Time is ticking to apply for EIR

LPO needs at least 6 months and often upward of a year to review applications for funding. Realistically, that means utilities need to apply for EIR funding by the end of 2025 to meet the September 30, 2026, conditional commitment date. But it is critical to recognize that LPO is willing to consider EIR funding for projects which, at the time of application, are at different stages of regulatory consideration and development. To quote from a recent LPO announcement on this topic, applications may:

include a combination of identified near-term projects and less defined, longer-term projects associated with an IRP in a single loan application. Utilities don’t need to wait for regulatory approval to submit an application. Regulatory approvals can occur during the due diligence phase or can be included as conditions precedent or covenants in the loan.2

This LPO guidance underscores the importance of integrated resource planning (IRP) efforts over the next year, in time to inform EIR applications.

The resource planning process is where system needs and economic parameters are optimized. The composition of a least-cost resource portfolio is likely to be significantly affected by the EIR eligibility of the proposed assets as well as the share of EIR debt (i.e., the leverage) assumed for their capital stacks. These factors can be assessed via capacity expansion modeling that is customary in IRP proceedings.

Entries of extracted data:
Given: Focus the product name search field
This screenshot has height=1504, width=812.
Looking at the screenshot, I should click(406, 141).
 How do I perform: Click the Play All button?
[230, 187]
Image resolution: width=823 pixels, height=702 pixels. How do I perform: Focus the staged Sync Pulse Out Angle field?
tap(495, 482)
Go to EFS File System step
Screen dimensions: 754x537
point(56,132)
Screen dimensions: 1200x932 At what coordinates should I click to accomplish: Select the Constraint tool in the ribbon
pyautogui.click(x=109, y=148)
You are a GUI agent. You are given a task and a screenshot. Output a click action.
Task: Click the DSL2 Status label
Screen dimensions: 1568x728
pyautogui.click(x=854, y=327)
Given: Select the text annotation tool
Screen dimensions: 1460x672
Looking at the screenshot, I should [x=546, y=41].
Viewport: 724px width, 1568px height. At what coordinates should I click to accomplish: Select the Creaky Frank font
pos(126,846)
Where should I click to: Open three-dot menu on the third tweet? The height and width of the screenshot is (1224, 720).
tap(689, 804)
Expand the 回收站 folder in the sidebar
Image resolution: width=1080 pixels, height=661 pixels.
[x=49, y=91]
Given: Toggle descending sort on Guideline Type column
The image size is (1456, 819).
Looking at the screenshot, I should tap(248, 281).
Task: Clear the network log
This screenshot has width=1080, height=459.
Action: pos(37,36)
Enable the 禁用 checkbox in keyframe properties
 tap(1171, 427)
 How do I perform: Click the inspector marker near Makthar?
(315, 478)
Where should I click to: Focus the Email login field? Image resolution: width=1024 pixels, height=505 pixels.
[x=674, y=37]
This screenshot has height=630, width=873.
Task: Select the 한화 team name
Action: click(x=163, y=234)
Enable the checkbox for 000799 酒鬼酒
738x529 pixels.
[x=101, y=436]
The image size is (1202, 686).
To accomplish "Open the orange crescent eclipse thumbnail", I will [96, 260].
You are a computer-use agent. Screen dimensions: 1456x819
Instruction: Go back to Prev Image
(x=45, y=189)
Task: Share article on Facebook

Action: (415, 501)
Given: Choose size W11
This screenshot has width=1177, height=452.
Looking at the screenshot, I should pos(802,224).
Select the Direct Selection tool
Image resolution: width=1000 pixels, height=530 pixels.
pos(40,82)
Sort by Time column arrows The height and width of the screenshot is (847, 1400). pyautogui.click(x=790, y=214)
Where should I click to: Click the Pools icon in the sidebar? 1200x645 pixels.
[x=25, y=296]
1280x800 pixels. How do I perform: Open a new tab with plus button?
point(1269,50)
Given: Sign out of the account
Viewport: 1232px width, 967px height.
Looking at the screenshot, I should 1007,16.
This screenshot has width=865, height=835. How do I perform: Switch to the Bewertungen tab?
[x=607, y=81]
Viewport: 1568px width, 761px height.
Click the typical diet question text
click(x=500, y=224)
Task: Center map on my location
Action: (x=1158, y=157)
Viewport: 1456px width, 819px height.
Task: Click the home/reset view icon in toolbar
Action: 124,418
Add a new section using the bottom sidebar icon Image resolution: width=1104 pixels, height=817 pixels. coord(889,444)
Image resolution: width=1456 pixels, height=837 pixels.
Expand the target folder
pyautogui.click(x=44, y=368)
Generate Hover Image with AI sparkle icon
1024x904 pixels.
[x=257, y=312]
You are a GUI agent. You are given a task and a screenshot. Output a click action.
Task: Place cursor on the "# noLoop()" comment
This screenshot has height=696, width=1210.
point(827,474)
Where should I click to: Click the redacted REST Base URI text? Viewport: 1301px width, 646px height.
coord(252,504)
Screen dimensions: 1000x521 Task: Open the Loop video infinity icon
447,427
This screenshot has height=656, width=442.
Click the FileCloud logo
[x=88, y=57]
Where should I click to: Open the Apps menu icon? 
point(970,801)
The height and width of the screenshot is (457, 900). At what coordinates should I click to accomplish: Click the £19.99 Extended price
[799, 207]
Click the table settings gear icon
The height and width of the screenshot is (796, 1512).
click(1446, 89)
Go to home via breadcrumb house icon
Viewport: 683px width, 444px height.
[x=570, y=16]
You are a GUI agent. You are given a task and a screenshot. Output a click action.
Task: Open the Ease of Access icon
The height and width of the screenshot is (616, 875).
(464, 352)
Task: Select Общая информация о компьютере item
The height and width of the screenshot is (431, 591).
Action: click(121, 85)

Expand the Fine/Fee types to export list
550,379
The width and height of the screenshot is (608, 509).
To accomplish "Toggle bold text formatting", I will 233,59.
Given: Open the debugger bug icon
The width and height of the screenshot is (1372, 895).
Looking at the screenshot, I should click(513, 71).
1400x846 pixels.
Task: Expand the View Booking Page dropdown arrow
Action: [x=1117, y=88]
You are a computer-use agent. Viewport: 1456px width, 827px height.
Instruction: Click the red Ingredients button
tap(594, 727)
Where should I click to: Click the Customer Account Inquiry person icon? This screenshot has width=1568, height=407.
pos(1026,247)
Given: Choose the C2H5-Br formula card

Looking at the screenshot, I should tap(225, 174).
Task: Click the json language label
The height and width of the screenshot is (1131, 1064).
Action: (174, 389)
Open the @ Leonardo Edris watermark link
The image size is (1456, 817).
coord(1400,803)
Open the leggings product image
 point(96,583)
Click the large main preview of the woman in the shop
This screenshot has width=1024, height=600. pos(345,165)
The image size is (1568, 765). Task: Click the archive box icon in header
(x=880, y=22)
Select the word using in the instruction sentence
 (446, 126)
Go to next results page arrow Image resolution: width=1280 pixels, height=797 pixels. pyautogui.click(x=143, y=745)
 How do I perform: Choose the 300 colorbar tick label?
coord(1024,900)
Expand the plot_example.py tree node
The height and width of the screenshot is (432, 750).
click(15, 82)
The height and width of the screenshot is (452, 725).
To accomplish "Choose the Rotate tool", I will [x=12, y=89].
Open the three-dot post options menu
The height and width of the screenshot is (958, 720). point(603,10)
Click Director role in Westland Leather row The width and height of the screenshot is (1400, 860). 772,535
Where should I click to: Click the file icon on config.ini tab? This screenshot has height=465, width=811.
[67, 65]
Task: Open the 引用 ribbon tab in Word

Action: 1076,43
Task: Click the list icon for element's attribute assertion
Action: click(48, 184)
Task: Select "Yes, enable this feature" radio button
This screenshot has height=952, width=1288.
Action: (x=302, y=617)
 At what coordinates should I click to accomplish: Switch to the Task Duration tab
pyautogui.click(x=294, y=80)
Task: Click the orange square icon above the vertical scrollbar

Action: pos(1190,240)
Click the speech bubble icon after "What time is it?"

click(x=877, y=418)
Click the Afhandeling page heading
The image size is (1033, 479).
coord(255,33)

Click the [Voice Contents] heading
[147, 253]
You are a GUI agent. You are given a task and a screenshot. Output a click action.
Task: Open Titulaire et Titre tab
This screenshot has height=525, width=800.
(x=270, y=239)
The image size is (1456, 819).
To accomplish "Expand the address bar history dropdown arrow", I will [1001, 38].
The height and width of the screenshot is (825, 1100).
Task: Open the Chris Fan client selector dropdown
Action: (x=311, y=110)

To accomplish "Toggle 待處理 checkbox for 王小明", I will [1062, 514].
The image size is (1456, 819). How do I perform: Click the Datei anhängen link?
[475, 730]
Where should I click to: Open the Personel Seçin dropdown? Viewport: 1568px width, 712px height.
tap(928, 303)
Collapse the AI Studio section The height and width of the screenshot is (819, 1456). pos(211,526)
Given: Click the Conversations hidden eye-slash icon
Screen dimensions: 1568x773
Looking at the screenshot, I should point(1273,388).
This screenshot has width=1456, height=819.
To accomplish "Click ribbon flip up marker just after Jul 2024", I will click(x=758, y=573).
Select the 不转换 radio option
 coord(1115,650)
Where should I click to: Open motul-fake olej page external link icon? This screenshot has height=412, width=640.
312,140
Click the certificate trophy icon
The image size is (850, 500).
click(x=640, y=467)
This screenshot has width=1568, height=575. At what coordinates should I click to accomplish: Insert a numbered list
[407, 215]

*Things to do*
- 1) Rewrite everything in the EIR funding text from "This LPO guidance" down to "in IRP proceedings.", putting "standard" in place of "customary".
- 2) According to the EIR funding text, how long does LPO need to review applications for funding?
Rely on the EIR funding text alone.

*Exercise answers*
- 1)
This LPO guidance underscores the importance of integrated resource planning (IRP) efforts over the next year, in time to inform EIR applications.

The resource planning process is where system needs and economic parameters are optimized. The composition of a least-cost resource portfolio is likely to be significantly affected by the EIR eligibility of the proposed assets as well as the share of EIR debt (i.e., the leverage) assumed for their capital stacks. These factors can be assessed via capacity expansion modeling that is standard in IRP proceedings.

- 2) At least 6 months, and often upward of a year.